Iraq's Shiite-dominated ruling coalition is increasingly shaky. One coalition member, the heavily Sunni Iraqiya movement, has long complained about being shut out of decision-making. Recently, two other groups Prime Minister Nouri al-Maliki had courted successfully _ Kurds and the hard-line Shiite followers of prominent cleric Muqtada al-Sadr _ have also threatened to defect.
On Wednesday, Iraqi President Jalal Talabani held a round of meetings with Kurdish, Sunni and Sadrist politicians in a resort in Iraq's autonomous northern Kurdistan region to hear their demands.
"They could not persuade the president to send a message to parliament to hold a vote of no-confidence," said Kurdish lawmaker Mahmud Othman. He said Talabani prefers to convene talks among all coalition members to resolve their differences.

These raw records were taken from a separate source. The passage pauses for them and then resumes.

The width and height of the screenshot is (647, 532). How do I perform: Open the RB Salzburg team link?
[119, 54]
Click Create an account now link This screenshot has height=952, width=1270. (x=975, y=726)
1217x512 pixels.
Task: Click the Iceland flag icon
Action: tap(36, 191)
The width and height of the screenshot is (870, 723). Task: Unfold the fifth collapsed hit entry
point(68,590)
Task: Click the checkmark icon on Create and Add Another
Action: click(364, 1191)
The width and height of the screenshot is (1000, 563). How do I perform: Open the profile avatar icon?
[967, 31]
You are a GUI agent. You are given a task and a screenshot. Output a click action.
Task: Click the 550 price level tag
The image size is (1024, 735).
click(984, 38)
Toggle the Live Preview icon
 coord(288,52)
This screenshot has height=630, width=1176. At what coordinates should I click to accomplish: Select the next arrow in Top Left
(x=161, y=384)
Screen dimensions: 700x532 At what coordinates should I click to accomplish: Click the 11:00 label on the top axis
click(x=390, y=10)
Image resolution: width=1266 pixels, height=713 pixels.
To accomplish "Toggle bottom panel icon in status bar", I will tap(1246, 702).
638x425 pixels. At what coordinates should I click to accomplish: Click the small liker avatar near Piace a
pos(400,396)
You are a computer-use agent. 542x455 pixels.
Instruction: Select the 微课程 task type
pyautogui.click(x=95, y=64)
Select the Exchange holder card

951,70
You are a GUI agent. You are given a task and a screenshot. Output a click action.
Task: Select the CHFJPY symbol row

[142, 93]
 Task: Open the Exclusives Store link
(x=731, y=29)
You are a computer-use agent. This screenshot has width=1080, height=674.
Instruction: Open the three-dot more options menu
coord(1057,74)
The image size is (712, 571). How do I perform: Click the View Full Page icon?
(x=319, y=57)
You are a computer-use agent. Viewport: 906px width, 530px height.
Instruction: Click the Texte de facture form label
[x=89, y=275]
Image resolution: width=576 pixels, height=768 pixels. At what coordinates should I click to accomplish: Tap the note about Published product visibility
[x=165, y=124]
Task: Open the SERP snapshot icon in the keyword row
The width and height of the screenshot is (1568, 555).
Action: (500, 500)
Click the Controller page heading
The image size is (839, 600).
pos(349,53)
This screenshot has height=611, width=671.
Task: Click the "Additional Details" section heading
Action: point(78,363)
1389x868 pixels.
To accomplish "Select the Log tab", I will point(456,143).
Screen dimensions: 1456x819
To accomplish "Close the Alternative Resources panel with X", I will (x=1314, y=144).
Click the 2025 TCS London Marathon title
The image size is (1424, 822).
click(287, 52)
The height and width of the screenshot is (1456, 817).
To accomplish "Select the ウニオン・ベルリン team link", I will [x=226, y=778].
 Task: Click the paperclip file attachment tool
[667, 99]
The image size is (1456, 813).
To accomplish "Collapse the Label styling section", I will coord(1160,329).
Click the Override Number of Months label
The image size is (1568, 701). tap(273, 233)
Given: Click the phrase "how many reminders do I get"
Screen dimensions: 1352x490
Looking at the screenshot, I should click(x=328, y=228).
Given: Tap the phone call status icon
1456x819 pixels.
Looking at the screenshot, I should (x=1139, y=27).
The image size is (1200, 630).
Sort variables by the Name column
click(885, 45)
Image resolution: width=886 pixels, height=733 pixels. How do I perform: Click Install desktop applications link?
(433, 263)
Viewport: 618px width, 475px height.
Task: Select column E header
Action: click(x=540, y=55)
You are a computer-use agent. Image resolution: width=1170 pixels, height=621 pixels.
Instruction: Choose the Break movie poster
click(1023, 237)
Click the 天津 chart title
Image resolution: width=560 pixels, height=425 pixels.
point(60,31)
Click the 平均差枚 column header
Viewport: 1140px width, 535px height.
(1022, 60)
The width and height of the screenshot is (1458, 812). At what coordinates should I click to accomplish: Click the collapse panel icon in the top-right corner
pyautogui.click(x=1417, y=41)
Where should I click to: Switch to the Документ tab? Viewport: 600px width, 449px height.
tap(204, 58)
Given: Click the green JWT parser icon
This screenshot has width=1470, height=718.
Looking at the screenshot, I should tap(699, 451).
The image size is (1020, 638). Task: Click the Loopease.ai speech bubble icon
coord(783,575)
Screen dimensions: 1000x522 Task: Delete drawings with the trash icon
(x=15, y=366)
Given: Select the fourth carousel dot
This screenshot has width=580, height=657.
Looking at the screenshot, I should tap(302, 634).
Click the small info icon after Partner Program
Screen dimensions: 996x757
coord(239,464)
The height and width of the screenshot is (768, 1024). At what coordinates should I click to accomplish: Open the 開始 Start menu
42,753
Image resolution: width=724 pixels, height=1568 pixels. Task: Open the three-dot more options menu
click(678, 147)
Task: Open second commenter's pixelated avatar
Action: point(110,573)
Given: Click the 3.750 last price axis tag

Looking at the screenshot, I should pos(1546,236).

Talabani later issued a vague statement, saying he remained committed to the constitution.
Even if a no-confidence vote were held, it is not clear if al-Maliki's opponents could muster the needed absolute majority, or 163 of parliament's 325 members, to bring down the government.
Earlier Wednesday, two senior politicians said Iraq's powerful Shiite neighbor, Iran, has stepped up efforts to protect al-Maliki.
"There is some Iranian pressure on the president (Talabani) not to send the letter to parliament (requesting the no-confidence vote) and to support al-Maliki," said a lawmaker of al-Maliki's political bloc, speaking on condition of anonymity because he was not permitted to discuss sensitive political dealings with reporters.
Talabani is a Kurd but has close ties to Iran.
A senior Sadrist said al-Maliki is still seen by the movement as the best option, despite growing concerns that he is amassing power. Iran's top Shiite cleric, Grand Ayatollah Kazim al-Haeri, recently sent a message to al-Sadr urging him to avoid splitting Iraq's Shiites, said the Sadrist, who also spoke on condition of anonymity.
"There is a problem because the downfall of al-Maliki would create rifts among Shiites," said the Sadrist politician.